The first thing you notice when you walk into John Mullaly Park from the north end on McClellan St. is the picturesque canopy of big, thick oak trees with powerful limbs so leafy that they almost hide the el on River Ave. It’s cooler in here because there’s a breeze and relief from the sun beating down outside the park.
The stately trees line either side of the water-sprouting retro dolphins, creating a tranquil, verdant space. Under one of them, on a pink quilt in a large circle of shade, sat Heidi Lopez, feeding her 4-month-old son, Alexander, from a bottle. They’ve been coming here all spring and summer.
It’s just how Mullaly himself pictured it: the people who live in the brick buildings, in the congested neighborhoods, “the toilers of the city,” enjoying “their Newport.”
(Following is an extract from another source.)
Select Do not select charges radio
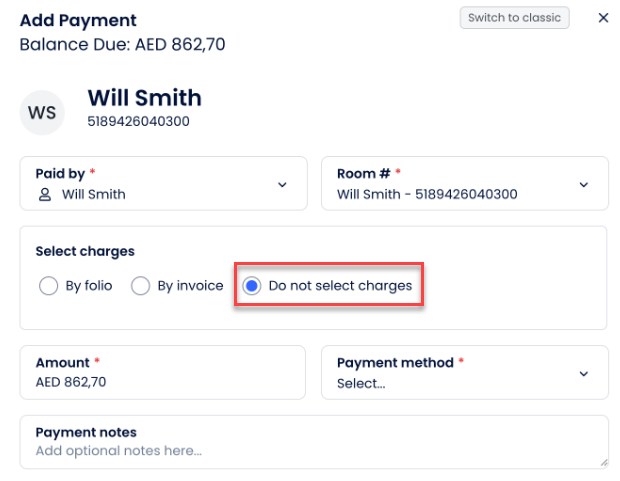Viewport: 620px width, 481px height. click(252, 286)
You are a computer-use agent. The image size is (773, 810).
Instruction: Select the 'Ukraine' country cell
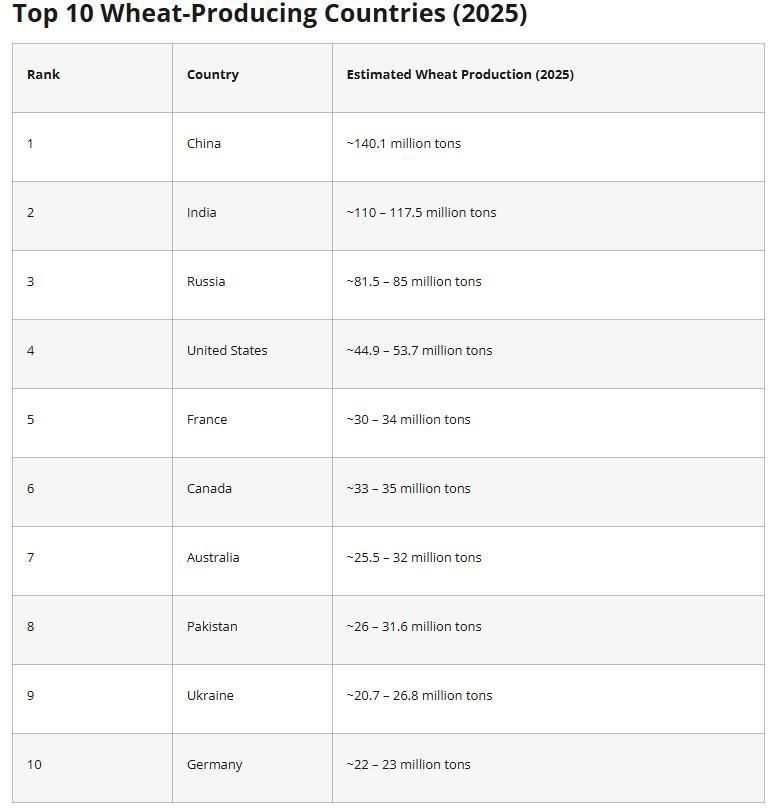point(210,696)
But they’re going to tear down hundreds of these trees in the process of eliminating most of Mullaly and neighboring Macombs Dam Park to make way for the new Yankee Stadium.
The issue has been hotly debated. The city says it will replace the parkland elsewhere; opponents say the new areas will be no match for these cherished, established spaces.
Another tragic aspect is the desecration of what was supposed to be a memorial to the man the Parks Department considers the “father of the Bronx parks system.”
If it weren’t for Mullaly, the Bronx would not be the Borough of Parks. There would be no Bronx Zoo, Pelham Bay Park, Botanical Garden, Van Cortlandt Park.
“There is a very definite appropriateness about the proposal to name a new small park in the Bronx after him. For Mullaly, more than any other man, was responsible for the city’s lone example of a true park system….with the parkways that link them together,” read a 1929 article from the New York Herald Tribune posted by Tony Costa on the Web site of the Bronx Council for Environmental Quality (www.bceq.net).
Mullaly died in his 70s around 1911, with 15 cents in his pocket, an ignominious end for a man who gave so much pleasure to millions.
Mullaly was an Irish-born reporter for the New York Herald who “saw thousands of persons living under the terrible conditions that prevailed in the tenement districts…And he saw that there was no place for these thousands to walk and sit and lie and breathe fresh air,” the 1929 article reads.
Mullaly advocated taking some 4,000 acres of land in the Bronx for public parks that he said would “be the favorite suburban resort of the mass of the population, the toilers of the city: it will be their Newport.”
Two mayors opposed the plan, but he fought on, and before his death Mullaly saw the completion of the major borough parks with their linking parkways, and Crotona, St. Mary’s and Claremont parks.
The Parks Department hailed his foresight for helping to ensure the borough, whose population is now more than 10 times what it was at the turn of the century, “would be a land of greener pastures.”
These days Mullaly must be spinning in his grave.
When they broke ground for the new stadium on 162nd St. and River Ave., tractor trailers and TV satellite trucks were parked in Macombs, the street was closed off, hordes of cops stood guard and wooden barriers were set up, harbingers of the disruptions to come in Highbridge.
As summer winds down, people enjoy the park while they still can.
Lopez, 17, said she grew up in Mullaly, splashing in the pool, having picnics and attending birthday parties. But little Alexander won’t be able to continue the tradition.
“I’ll miss it,” she said.
The Herald Tribune article quoted the president of the Park Association as saying the Bronx park system is “due almost wholly to the unselfish fight made by John Mullaly in the face of well-nigh insurmountable obstacles. We hope that his services may be fittingly recognized by naming in his memory one of that great system of parks, which will constitute a perpetual reminder of his services to the people of the City of New York.”
The park was opened in 1929, six years after Yankee Stadium.
In the Bronx, it seems, perpetuity lasts less than eight decades.